» **PROBLEM REQUIREMENTS**:
Would you print all of the records below exactly, without skipping any?

» **DATASET ENTRIES**:
:::

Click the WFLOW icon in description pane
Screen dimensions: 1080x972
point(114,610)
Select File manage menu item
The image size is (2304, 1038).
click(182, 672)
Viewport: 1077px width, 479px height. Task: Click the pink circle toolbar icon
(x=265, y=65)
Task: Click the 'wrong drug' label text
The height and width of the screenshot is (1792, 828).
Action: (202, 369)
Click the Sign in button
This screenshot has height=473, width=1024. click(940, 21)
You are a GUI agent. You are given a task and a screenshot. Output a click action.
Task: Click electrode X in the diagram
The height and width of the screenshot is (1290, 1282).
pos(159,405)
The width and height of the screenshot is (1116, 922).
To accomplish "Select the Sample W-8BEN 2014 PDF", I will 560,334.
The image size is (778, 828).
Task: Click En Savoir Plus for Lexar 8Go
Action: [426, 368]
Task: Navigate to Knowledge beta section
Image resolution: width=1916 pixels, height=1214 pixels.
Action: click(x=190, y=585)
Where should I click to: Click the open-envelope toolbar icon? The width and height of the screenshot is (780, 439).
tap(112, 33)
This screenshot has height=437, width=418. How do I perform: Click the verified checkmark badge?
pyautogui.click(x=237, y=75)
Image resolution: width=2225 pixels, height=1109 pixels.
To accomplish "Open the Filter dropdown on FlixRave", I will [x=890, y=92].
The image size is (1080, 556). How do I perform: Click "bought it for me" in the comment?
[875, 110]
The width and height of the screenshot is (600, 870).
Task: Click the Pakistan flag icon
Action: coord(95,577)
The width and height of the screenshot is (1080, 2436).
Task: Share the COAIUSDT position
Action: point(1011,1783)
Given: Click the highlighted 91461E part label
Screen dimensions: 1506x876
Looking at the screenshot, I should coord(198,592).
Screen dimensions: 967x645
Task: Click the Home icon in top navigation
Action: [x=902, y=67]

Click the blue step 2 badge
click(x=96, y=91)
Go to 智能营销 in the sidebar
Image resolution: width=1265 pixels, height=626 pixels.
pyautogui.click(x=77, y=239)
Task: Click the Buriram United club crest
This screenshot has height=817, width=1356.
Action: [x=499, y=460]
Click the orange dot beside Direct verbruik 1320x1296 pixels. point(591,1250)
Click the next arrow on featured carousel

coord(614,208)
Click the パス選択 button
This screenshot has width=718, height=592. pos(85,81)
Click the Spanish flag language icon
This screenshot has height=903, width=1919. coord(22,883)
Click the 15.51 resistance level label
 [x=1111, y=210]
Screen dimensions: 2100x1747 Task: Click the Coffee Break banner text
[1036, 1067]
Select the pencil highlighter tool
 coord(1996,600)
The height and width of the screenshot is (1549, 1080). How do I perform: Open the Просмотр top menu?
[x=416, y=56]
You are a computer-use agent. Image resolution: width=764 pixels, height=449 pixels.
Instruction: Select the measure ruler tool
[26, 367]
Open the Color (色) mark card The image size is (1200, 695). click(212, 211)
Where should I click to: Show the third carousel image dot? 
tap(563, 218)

:::

» **TASK ANSWER**:
Click the WFLOW icon in description pane
Screen dimensions: 1080x972
point(114,610)
Select File manage menu item
The image size is (2304, 1038).
click(182, 672)
Viewport: 1077px width, 479px height. Task: Click the pink circle toolbar icon
(x=265, y=65)
Task: Click the 'wrong drug' label text
The height and width of the screenshot is (1792, 828).
Action: (202, 369)
Click the Sign in button
This screenshot has height=473, width=1024. click(940, 21)
You are a GUI agent. You are given a task and a screenshot. Output a click action.
Task: Click electrode X in the diagram
The height and width of the screenshot is (1290, 1282).
pos(159,405)
The width and height of the screenshot is (1116, 922).
To accomplish "Select the Sample W-8BEN 2014 PDF", I will 560,334.
The image size is (778, 828).
Task: Click En Savoir Plus for Lexar 8Go
Action: [426, 368]
Task: Navigate to Knowledge beta section
Image resolution: width=1916 pixels, height=1214 pixels.
Action: click(x=190, y=585)
Where should I click to: Click the open-envelope toolbar icon? The width and height of the screenshot is (780, 439).
tap(112, 33)
This screenshot has height=437, width=418. How do I perform: Click the verified checkmark badge?
pyautogui.click(x=237, y=75)
Image resolution: width=2225 pixels, height=1109 pixels.
To accomplish "Open the Filter dropdown on FlixRave", I will [x=890, y=92].
The image size is (1080, 556). How do I perform: Click "bought it for me" in the comment?
[875, 110]
The width and height of the screenshot is (600, 870).
Task: Click the Pakistan flag icon
Action: coord(95,577)
The width and height of the screenshot is (1080, 2436).
Task: Share the COAIUSDT position
Action: point(1011,1783)
Given: Click the highlighted 91461E part label
Screen dimensions: 1506x876
Looking at the screenshot, I should coord(198,592).
Screen dimensions: 967x645
Task: Click the Home icon in top navigation
Action: [x=902, y=67]

Click the blue step 2 badge
click(x=96, y=91)
Go to 智能营销 in the sidebar
Image resolution: width=1265 pixels, height=626 pixels.
pyautogui.click(x=77, y=239)
Task: Click the Buriram United club crest
This screenshot has height=817, width=1356.
Action: [x=499, y=460]
Click the orange dot beside Direct verbruik 1320x1296 pixels. point(591,1250)
Click the next arrow on featured carousel

coord(614,208)
Click the パス選択 button
This screenshot has width=718, height=592. pos(85,81)
Click the Spanish flag language icon
This screenshot has height=903, width=1919. coord(22,883)
Click the 15.51 resistance level label
 [x=1111, y=210]
Screen dimensions: 2100x1747 Task: Click the Coffee Break banner text
[1036, 1067]
Select the pencil highlighter tool
 coord(1996,600)
The height and width of the screenshot is (1549, 1080). How do I perform: Open the Просмотр top menu?
[x=416, y=56]
You are a computer-use agent. Image resolution: width=764 pixels, height=449 pixels.
Instruction: Select the measure ruler tool
[26, 367]
Open the Color (色) mark card The image size is (1200, 695). click(212, 211)
Where should I click to: Show the third carousel image dot? 
tap(563, 218)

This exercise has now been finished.